I ascertained that there had to be concrete steps one can take to determine this. In 1991, I wrote an article called “Evaluating Potential Expert System Applications.” In this article I examined information from several articles taken from the AI Magazine, where I came across the “Checklist Approach.” This approach examined key areas of a system under discussion (i.e., task, payoff, customer management, system designer, domain expert, and user). I was intrigued by this approach, and I thought it was solid enough to adopt; therefore, this became my first step within the framework.
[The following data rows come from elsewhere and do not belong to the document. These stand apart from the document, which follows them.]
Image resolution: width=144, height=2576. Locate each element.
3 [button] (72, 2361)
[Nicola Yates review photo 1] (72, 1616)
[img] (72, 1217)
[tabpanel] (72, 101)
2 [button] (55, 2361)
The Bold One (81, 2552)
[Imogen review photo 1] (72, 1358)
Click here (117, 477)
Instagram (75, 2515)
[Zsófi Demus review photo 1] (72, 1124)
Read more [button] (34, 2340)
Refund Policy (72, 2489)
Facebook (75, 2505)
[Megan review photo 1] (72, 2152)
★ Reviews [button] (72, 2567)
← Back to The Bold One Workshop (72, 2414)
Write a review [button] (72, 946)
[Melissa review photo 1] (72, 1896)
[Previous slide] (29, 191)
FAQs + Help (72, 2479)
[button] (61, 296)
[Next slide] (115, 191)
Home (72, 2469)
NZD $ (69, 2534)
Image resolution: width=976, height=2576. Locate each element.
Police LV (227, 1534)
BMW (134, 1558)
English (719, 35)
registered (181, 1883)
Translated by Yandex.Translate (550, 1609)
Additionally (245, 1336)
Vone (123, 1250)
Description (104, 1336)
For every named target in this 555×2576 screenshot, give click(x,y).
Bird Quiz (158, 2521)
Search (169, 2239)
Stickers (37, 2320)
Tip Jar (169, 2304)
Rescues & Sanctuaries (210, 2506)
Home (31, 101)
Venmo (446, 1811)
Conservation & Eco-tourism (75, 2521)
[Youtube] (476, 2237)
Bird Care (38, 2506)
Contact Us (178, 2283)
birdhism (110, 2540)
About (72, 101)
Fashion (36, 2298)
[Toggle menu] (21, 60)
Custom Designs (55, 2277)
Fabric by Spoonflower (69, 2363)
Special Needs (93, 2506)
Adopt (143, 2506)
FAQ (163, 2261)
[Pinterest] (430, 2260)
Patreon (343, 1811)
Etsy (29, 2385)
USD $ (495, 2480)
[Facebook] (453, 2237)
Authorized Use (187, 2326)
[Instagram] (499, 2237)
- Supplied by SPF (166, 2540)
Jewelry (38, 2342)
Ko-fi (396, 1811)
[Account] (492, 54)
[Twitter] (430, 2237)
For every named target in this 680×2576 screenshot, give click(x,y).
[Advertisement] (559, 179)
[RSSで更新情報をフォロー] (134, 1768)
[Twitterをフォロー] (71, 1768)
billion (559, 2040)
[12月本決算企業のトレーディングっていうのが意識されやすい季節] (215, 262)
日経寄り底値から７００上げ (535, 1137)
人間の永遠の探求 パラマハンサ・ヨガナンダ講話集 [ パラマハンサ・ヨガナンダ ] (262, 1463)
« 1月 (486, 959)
The next step and subsequent steps within the framework centered on building an expert system and how best to do this. In an expert system, the value of the system is related directly to the quality of knowledge that is discovered and constructed in its knowledge base. Therefore, once the domain was determined, I had to understand what the knowledge of the domain was and what types of knowledge were contained in the domain. This thinking led me to discover that the knowledge of a particular domain could be vast and that I must decompose this knowledge into smaller subtasks to understand it and understand it in a way that software could be developed for a computer program to interpret it. So, the next step became to “Decompose the Knowledge.”

Whether this knowledge was tacit or explicit or wherever in the organization it came from, I knew at this point that it was all about the knowledge. I wanted to peel back the covers and really understand the aspects of the knowledge that would be discovered. These aspects included determining any interdependencies, recognizing any knowledge patterns, determining if the knowledge contained any judgmental aspects or “fuzziness,” determining if there are any conflicts between experts when discussing similar aspects of the same domain and resolving them, and finally constructing the knowledge base.

Over the next several years I started to apply these techniques in my consulting practice developing expert (knowledge-based) systems. In doing so, the framework started to evolve and some best practices came to the forefront. In 1997, this led me to write an article titled “Capturing and Managing Intellectual Capital.” In this article, building knowledge architecture and understanding the knowledge acquisition tasks were examined more closely.